This month in our Goodreads challenge, the theme is Asian/Pacific American Heritage Month. Our challenge this month was to read a work by an Asian/Pacific-American author. Also this month is the much anticipated release of Solo: A Star Wars Story. So, to stay on theme with our Goodreads challenge and the release of Solo, our book recommendation this month is science-fiction novel Salt Fish Girl by Larissa Lai.
Larissa Lai is an American-born Chinese-Canadian woman. Her works include novels such as When Fox is a Thousand (1995), Salt Fish Girl (2002), and her upcoming novel The Tiger Flu, which is set to be published this coming fall. She also writes poetry, chapbooks, and non-fiction. Lai’s works commonly explore themes of personal identity in reference to race, gender, and sexuality. Her novels often draw heavy inspiration from Chinese culture and mythology, always having a strong focus on feminism. As a Chinese-Canadian/American woman and open lesbian, her work offers unique perspective on the themes of feminism, gender identity, and sexuality.

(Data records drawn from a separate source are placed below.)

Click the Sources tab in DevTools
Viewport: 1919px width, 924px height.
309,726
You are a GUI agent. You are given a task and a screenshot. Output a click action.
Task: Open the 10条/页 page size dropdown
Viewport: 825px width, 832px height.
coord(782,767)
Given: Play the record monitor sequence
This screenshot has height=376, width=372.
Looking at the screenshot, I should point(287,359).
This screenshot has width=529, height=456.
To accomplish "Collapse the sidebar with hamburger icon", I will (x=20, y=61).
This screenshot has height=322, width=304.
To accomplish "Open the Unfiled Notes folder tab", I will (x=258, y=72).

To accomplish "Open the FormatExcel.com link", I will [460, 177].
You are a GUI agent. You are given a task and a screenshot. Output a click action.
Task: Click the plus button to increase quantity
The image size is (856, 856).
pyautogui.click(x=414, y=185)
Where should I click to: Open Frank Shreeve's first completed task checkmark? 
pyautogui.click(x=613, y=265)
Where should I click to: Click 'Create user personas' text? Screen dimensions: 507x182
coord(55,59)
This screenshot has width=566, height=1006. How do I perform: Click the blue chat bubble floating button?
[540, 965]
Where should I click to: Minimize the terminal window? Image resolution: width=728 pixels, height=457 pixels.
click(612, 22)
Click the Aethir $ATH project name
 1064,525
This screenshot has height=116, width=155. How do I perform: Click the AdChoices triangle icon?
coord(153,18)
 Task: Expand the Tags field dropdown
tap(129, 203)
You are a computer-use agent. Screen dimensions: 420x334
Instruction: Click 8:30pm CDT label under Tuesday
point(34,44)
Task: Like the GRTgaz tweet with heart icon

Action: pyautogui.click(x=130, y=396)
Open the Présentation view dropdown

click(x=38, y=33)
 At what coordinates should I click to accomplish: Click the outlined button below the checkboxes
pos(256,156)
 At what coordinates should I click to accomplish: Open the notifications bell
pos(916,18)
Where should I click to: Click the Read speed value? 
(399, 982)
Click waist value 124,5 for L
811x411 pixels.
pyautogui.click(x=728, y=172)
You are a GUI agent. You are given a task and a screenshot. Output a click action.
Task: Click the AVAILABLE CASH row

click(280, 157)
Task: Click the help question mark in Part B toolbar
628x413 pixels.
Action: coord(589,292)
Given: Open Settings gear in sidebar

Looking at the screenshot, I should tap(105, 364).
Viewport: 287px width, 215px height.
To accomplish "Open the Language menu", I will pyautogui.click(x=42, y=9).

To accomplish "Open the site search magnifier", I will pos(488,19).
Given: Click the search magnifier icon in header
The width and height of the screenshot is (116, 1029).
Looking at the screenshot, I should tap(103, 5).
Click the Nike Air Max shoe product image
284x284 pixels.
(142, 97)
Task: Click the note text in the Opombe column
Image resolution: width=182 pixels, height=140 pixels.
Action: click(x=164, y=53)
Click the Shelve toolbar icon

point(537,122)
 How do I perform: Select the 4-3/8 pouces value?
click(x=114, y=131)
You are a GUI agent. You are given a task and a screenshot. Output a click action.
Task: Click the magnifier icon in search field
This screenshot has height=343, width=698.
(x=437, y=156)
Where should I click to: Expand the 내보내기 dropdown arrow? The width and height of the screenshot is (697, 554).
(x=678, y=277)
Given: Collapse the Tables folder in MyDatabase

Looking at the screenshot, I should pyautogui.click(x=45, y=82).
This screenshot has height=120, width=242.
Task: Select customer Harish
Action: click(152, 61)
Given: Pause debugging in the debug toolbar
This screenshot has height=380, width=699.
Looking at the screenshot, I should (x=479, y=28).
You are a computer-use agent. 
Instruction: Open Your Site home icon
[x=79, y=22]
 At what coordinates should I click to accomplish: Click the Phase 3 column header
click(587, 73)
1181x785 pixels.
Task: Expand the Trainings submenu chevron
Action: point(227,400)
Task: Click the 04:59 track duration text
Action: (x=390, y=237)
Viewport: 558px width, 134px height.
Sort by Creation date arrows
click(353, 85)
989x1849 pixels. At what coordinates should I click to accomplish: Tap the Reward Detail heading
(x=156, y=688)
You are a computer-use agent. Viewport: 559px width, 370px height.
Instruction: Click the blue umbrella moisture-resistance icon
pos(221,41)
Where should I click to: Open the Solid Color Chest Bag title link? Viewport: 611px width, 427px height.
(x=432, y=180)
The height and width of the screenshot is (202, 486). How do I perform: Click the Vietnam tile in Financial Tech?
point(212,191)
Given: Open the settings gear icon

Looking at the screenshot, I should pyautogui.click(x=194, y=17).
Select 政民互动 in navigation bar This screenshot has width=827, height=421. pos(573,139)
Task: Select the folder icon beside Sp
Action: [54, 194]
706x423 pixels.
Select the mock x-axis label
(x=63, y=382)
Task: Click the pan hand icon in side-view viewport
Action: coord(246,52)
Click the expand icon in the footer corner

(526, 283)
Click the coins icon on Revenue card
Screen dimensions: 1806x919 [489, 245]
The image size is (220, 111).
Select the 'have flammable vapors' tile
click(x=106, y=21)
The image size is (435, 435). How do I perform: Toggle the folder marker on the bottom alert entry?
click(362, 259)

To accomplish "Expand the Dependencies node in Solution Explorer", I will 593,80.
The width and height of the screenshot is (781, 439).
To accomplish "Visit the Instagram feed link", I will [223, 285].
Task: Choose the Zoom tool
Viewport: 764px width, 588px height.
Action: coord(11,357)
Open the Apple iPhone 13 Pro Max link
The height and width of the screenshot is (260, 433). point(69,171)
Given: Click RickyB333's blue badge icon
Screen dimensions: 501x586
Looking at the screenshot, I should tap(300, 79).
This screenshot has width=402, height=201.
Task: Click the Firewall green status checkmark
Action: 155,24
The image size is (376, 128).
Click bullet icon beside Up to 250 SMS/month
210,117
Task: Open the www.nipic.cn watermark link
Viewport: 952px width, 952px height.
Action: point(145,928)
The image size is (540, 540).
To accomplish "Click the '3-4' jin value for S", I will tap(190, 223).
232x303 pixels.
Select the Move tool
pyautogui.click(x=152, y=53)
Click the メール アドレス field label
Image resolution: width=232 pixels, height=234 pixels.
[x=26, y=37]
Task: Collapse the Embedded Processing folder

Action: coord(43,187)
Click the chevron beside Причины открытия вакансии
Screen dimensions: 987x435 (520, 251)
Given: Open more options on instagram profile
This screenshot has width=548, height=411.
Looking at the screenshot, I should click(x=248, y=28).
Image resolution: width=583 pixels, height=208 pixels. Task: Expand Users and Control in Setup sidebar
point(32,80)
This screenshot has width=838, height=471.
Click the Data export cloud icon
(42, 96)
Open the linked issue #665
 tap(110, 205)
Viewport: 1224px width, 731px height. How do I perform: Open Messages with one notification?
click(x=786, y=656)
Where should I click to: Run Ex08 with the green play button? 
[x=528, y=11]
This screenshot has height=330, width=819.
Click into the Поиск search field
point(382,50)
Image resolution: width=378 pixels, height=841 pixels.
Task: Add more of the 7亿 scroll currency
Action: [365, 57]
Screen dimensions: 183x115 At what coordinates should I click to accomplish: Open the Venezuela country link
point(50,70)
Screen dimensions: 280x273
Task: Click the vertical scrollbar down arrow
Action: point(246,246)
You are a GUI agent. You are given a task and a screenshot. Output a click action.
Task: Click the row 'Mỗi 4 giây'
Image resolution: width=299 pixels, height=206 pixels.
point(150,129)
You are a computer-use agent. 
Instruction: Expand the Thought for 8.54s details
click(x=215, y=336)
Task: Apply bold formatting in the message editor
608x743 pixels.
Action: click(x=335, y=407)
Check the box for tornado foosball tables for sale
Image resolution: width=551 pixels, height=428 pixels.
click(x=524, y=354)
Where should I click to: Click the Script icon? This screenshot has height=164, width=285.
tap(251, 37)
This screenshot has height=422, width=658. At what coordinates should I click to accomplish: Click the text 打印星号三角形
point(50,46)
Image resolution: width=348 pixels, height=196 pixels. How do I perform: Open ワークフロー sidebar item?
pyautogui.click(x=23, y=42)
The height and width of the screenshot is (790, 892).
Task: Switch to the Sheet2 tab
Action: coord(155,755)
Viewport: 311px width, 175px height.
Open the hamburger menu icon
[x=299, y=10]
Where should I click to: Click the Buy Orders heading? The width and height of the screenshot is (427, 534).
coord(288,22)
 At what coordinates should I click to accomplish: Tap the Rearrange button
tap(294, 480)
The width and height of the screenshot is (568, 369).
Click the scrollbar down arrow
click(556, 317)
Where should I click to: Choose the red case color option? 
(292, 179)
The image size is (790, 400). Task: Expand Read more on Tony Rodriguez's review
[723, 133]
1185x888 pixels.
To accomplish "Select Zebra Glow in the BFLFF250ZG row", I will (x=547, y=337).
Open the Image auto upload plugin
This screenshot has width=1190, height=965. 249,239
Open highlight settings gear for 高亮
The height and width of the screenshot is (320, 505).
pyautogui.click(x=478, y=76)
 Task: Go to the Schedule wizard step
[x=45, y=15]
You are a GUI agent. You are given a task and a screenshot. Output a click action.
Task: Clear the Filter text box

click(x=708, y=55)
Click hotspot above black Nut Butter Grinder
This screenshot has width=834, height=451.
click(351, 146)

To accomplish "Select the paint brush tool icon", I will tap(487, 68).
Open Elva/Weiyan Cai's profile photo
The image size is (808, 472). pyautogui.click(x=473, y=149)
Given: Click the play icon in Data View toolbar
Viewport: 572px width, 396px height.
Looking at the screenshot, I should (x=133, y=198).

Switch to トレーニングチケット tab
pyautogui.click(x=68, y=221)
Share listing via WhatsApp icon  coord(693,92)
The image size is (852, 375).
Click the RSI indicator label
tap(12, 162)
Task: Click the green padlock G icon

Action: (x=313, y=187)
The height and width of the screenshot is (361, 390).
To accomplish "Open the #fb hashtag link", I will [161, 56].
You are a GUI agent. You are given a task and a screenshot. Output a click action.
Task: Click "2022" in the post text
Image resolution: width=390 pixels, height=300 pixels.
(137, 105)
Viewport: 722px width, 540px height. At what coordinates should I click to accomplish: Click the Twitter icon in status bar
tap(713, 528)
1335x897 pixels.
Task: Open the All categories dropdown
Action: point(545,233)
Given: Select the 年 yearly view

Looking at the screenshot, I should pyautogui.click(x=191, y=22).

Salt Fish Girl very much reflects the themes that Lai writes about so eloquently. It is a split perspective narrative that follows ancient Chinese deity Nu-Wu, who chooses to become one of the humans that she herself created and ends up falling in love with a girl who sells salt fish at the market. The second narrative follows a young girl named Miranda who lives in the Pacific Northwest in the 2040’s and has a strange condition that makes her skin smell like Durian fruit. The settings, split between 19th century China and futuristic United States, along with the two amazing female protagonists, beautifully intertwine in ways that the reader would not expect. If you are a fan of science-fiction or magical realism, you should definitely give this unique novel a read.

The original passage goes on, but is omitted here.